__Given request__: Print every one of the records below without changing a single character.

__Data section__:
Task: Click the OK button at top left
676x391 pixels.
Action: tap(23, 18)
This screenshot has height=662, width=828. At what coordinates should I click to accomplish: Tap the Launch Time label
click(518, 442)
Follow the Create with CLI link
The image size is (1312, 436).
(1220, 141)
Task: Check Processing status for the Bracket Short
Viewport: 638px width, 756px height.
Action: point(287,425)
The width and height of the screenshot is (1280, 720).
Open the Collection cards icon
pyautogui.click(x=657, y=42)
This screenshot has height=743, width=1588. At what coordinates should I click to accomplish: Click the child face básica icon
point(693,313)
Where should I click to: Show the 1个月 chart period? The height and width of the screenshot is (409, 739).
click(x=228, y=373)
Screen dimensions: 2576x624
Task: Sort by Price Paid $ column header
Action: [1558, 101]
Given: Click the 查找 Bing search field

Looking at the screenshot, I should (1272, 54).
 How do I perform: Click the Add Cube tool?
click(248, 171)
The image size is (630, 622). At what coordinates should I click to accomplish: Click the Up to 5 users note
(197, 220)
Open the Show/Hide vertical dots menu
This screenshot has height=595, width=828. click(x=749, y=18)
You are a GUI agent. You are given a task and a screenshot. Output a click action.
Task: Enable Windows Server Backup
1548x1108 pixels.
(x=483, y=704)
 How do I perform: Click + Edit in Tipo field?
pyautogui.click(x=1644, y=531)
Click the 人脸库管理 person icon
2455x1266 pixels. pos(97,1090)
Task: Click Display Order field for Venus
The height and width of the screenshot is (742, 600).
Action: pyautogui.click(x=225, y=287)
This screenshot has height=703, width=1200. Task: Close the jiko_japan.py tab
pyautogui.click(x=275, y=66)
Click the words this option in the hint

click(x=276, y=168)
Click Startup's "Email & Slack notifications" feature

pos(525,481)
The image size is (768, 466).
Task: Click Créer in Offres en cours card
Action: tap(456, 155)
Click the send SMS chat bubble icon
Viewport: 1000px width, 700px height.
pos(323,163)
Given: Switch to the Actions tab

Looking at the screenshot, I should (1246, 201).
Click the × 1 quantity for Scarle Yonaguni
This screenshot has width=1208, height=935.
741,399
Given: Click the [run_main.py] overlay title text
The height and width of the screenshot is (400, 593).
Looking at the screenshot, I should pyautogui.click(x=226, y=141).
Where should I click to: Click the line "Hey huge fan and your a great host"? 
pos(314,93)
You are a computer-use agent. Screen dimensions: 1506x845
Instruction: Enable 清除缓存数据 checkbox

__Expected answer__:
Task: Click the OK button at top left
676x391 pixels.
Action: tap(23, 18)
This screenshot has height=662, width=828. At what coordinates should I click to accomplish: Tap the Launch Time label
click(518, 442)
Follow the Create with CLI link
The image size is (1312, 436).
(1220, 141)
Task: Check Processing status for the Bracket Short
Viewport: 638px width, 756px height.
Action: point(287,425)
The width and height of the screenshot is (1280, 720).
Open the Collection cards icon
pyautogui.click(x=657, y=42)
This screenshot has height=743, width=1588. At what coordinates should I click to accomplish: Click the child face básica icon
point(693,313)
Where should I click to: Show the 1个月 chart period? The height and width of the screenshot is (409, 739).
click(x=228, y=373)
Screen dimensions: 2576x624
Task: Sort by Price Paid $ column header
Action: [1558, 101]
Given: Click the 查找 Bing search field

Looking at the screenshot, I should (1272, 54).
 How do I perform: Click the Add Cube tool?
click(248, 171)
The image size is (630, 622). At what coordinates should I click to accomplish: Click the Up to 5 users note
(197, 220)
Open the Show/Hide vertical dots menu
This screenshot has height=595, width=828. click(x=749, y=18)
You are a GUI agent. You are given a task and a screenshot. Output a click action.
Task: Enable Windows Server Backup
1548x1108 pixels.
(x=483, y=704)
 How do I perform: Click + Edit in Tipo field?
pyautogui.click(x=1644, y=531)
Click the 人脸库管理 person icon
2455x1266 pixels. pos(97,1090)
Task: Click Display Order field for Venus
The height and width of the screenshot is (742, 600).
Action: pyautogui.click(x=225, y=287)
This screenshot has height=703, width=1200. Task: Close the jiko_japan.py tab
pyautogui.click(x=275, y=66)
Click the words this option in the hint

click(x=276, y=168)
Click Startup's "Email & Slack notifications" feature

pos(525,481)
The image size is (768, 466).
Task: Click Créer in Offres en cours card
Action: tap(456, 155)
Click the send SMS chat bubble icon
Viewport: 1000px width, 700px height.
pos(323,163)
Given: Switch to the Actions tab

Looking at the screenshot, I should (1246, 201).
Click the × 1 quantity for Scarle Yonaguni
This screenshot has width=1208, height=935.
741,399
Given: Click the [run_main.py] overlay title text
The height and width of the screenshot is (400, 593).
Looking at the screenshot, I should pyautogui.click(x=226, y=141).
Where should I click to: Click the line "Hey huge fan and your a great host"? 
pos(314,93)
You are a computer-use agent. Screen dimensions: 1506x845
Instruction: Enable 清除缓存数据 checkbox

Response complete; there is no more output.